Human-friendly description of the contents of the CND.

cdist abstractmethod
cdist(parental_values: Optional[Dict[str, Any]] = None) -> Any

Return conditional distribution for specified parental values.

Parameters:

  • parental_values
    (dict, default: None ) –

    Parental values for which dist. required for non-orphans.

Raises:

  • TypeError

    If args are of wrong type.

  • ValueError

    If args have invalid or conflicting values.

fit abstractmethod classmethod
fit(
    node: str, parents: Optional[Tuple[str, ...]], data: Any, autocomplete: bool = True
) -> Tuple[Tuple[type, Dict[str, Any]], Optional[int]]

Constructs a CND (Conditional Node Distribution) from data.

Parameters:

  • node
    (str) –

    Node that CND applies to.

  • parents
    (tuple) –

    Parents of node.

  • data
    (Data) –

    Data to fit CND to.

  • autocomplete
    (bool, default: True ) –

    Whether complete CPT tables.

Returns:

  • tuple ( Tuple[Tuple[type, Dict[str, Any]], Optional[int]] ) –

    (cnd_spec, estimated_pmfs) where cnd_spec is (CPT class, cpt_spec for CPT()) estimated_pmfs int/None - only for CPTs.

parents abstractmethod
parents() -> List[str]

Return parents of node CND relates to.

Returns:

  • list ( List[str] ) –

    Parent node names in alphabetical order.

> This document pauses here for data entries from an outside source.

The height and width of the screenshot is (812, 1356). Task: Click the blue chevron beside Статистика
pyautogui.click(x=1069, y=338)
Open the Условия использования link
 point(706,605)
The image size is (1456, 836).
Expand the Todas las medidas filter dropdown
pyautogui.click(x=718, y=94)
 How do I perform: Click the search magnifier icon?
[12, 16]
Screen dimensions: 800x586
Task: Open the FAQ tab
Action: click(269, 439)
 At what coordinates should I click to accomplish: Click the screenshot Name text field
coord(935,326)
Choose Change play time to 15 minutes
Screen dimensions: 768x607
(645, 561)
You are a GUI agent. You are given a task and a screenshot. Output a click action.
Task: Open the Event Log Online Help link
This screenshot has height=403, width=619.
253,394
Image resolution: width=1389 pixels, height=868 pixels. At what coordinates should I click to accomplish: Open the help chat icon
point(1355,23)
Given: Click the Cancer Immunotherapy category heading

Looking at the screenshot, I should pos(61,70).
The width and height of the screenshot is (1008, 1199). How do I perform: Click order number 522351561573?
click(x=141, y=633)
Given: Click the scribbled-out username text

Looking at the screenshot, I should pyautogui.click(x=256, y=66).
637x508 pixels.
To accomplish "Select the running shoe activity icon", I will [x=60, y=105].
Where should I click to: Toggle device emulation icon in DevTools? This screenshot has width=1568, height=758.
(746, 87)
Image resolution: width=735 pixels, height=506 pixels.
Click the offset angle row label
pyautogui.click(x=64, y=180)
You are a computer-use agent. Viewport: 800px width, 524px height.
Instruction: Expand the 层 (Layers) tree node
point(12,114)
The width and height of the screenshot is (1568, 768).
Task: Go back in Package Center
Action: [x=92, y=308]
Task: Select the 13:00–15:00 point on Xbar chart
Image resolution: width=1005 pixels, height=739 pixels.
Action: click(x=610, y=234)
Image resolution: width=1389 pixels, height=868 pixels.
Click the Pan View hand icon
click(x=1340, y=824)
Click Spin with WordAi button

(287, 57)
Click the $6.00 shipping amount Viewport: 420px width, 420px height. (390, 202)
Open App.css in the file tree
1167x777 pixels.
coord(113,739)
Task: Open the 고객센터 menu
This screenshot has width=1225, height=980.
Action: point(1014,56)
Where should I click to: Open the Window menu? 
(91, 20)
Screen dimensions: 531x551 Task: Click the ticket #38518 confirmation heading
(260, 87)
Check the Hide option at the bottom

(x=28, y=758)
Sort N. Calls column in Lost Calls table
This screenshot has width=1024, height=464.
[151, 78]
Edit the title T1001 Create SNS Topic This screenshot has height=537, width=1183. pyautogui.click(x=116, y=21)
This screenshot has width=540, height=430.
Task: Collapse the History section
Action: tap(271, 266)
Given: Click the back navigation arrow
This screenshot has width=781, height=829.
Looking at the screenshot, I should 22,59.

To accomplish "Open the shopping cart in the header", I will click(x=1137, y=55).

random_value abstractmethod
random_value(pvs: Optional[Dict[str, Any]]) -> Union[str, float]

Generate a random value for a node given the value of its parents.

Parameters:

  • pvs
    (dict) –

    Parental values, {parent1: value1, ...}.

Returns:

  • Union[str, float]

    str or float: Random value for node.

to_spec abstractmethod
to_spec(name_map: Dict[str, str]) -> Dict[str, Any]

Returns external specification format of CND, renaming nodes according to a name map.

Parameters:

  • name_map
    (dict) –

    Map of node names {old: new}.

Returns:

  • dict ( Dict[str, Any] ) –

    CND specification with renamed nodes.

validate_cnds classmethod
validate_cnds(
    nodes: List[str], cnds: Dict[str, CND], parents: Dict[str, List[str]]
) -> None

Checks that all CNDs in graph are consistent with one another and with graph structure.

Parameters:

  • nodes
    (list) –

    BN nodes.

  • cnds
    (dict) –

    Set of CNDs for the BN, {node: cnd}.

  • parents
    (dict) –

    Parents of non-orphan nodes, {node: parents}.

Raises:

  • TypeError

    If invalid types used in arguments.

  • ValueError

    If any inconsistent values found.

validate_parents abstractmethod
validate_parents(
    node: str, parents: Dict[str, List[str]], node_values: Dict[str, List[str]]
) -> None

Checks every CND's parents and (categorical) parental values are consistent.

Validates consistency with the other relevant CNDs and the DAG structure.

Parameters:

  • node
    (str) –

    Name of node.

  • parents
    (dict) –

    Parents of all nodes {node: parents}.

  • node_values
    (dict) –

    Values of each cat. node {node: values}.